▶ Text segment:

Background information
- Birth name: Eyþór Ingi Gunnlaugsson
- Also known as: Eythor Ingi
- Born: 29 May 1989 (age 35) Dalvík, Iceland
- Genres: Pop; rock; alternative;
- Occupations: Singer; songwriter; producer; actor;

= Eyþór Ingi Gunnlaugsson =

Icelandic singer (born 1989)

Eyþór presenting himself at Eurovision Song Contest 2013.

Eyþór Ingi Gunnlaugsson (born 29 May 1989), transliterated/also known as Eythor Ingi, is an Icelandic singer, songwriter, producer, actor, and musician, known for the solo material bands Eldberg, Todmobile and Rock Paper Sisters. He represented Iceland in the Eurovision Song Contest 2013 in Malmö, Sweden with the song "Ég á líf".

==Life and career==
At age 15, he played in the Icelandic version of the musical Oliver!, and in 2008 won the TV talent show Bandið hans Bubba. He had previously won a song contest for high school students in 2007 where he sang the Deep Purple song "Perfect Strangers". His musical influences are Jeff Buckley, The Beatles, Led Zeppelin and David Bowie.

He is the founder of the band Eldberg. In 2010, joined reactivated band Todmobile with which released the album 7. In 2011, he was nominated for Gríman theatrical Awards for his role as Riff Raff in The Rocky Horror Picture Show and a year later appeared in Les Misérables. In 2013, he won Söngvakeppnin 2013 and represent Iceland at the Eurovision Song Contest 2013 with the song "Ég á líf" where he placed 17th in the final. He, along with the band Atómskáldin, released the album Eyþór Ingi og Atómskáldin the same year.

He is the founder, lead vocalist, guitar player and one of the songwriters in Rock Paper Sisters. Their first single, "Howling Fool", was released in 2018. The band is one of many that has been founded in a party but one of few or maybe the only one that actually met, practiced, recorded and played live. Their first live show was at the stadium Laugardalshöll, opening up for Billy Idol. The band has released five singles, "Howling Fool", "Wings", "New Role", "Restless", and "Það á að gefa börnum brauð", a Christmas song based on an old Icelandic folk Christmas tune.

He has worked with various musicians from around the world including Steve Hackett from Genesis and Jon Anderson from Yes. Eyþór performed on Steve Hackett's solo album and has been a member of the Icelandic 80's progressive rock band Todmobile since 2009 as one of two lead singers. The band had been formed as a trio in the early 1990s around Þorvaldur Bjarni Þorvaldsson, a renowned vocalist, guitarist, and record producer in Iceland and throughout the years had seen many changes in line-up and revivals and comebacks. Eyþór Ingi took over singing duties from rocker Eyþór Arnalds.

▶ Material provided:

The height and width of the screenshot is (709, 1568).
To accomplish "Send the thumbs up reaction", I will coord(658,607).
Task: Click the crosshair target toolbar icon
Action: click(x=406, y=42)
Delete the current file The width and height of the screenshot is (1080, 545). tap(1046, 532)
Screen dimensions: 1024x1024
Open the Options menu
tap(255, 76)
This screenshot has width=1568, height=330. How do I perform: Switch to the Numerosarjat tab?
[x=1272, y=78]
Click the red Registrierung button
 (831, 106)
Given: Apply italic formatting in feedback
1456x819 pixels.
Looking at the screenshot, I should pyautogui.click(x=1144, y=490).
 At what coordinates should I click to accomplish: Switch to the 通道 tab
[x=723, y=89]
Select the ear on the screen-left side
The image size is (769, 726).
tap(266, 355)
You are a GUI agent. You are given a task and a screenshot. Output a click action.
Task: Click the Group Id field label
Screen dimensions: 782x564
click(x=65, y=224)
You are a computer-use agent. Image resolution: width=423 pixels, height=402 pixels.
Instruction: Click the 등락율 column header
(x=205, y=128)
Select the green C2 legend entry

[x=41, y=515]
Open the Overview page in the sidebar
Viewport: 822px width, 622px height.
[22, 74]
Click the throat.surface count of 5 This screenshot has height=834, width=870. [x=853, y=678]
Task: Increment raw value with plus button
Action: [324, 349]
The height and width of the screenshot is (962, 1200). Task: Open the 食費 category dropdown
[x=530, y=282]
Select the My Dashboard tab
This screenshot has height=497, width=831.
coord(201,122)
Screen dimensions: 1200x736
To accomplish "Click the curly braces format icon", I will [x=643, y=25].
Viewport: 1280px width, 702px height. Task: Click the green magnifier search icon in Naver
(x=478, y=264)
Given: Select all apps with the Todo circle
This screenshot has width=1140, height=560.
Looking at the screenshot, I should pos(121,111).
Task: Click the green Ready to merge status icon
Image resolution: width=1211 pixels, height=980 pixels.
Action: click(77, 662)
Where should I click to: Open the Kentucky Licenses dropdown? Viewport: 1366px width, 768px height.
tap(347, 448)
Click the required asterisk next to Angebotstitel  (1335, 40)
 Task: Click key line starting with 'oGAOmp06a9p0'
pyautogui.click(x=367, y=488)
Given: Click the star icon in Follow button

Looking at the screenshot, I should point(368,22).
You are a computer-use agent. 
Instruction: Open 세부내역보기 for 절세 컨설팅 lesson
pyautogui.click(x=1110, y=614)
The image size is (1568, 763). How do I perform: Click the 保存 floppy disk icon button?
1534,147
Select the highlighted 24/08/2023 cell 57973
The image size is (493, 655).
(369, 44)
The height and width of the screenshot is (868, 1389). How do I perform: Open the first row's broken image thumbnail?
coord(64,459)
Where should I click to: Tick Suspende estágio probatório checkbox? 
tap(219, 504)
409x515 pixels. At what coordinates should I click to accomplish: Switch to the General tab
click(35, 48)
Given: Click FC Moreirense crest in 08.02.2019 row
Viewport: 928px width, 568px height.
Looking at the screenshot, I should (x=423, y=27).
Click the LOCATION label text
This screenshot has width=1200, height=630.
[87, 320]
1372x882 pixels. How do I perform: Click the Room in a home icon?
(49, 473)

▶ Work instructions:
Copy out the passage of the text about Eyþór Ingi Gunnlaugsson starting with "Eyþór Ingi Gunnlaugsson (born" and going on through "and David Bowie.".

▶ Your solution:
Eyþór Ingi Gunnlaugsson (born 29 May 1989), transliterated/also known as Eythor Ingi, is an Icelandic singer, songwriter, producer, actor, and musician, known for the solo material bands Eldberg, Todmobile and Rock Paper Sisters. He represented Iceland in the Eurovision Song Contest 2013 in Malmö, Sweden with the song "Ég á líf".

==Life and career==
At age 15, he played in the Icelandic version of the musical Oliver!, and in 2008 won the TV talent show Bandið hans Bubba. He had previously won a song contest for high school students in 2007 where he sang the Deep Purple song "Perfect Strangers". His musical influences are Jeff Buckley, The Beatles, Led Zeppelin and David Bowie.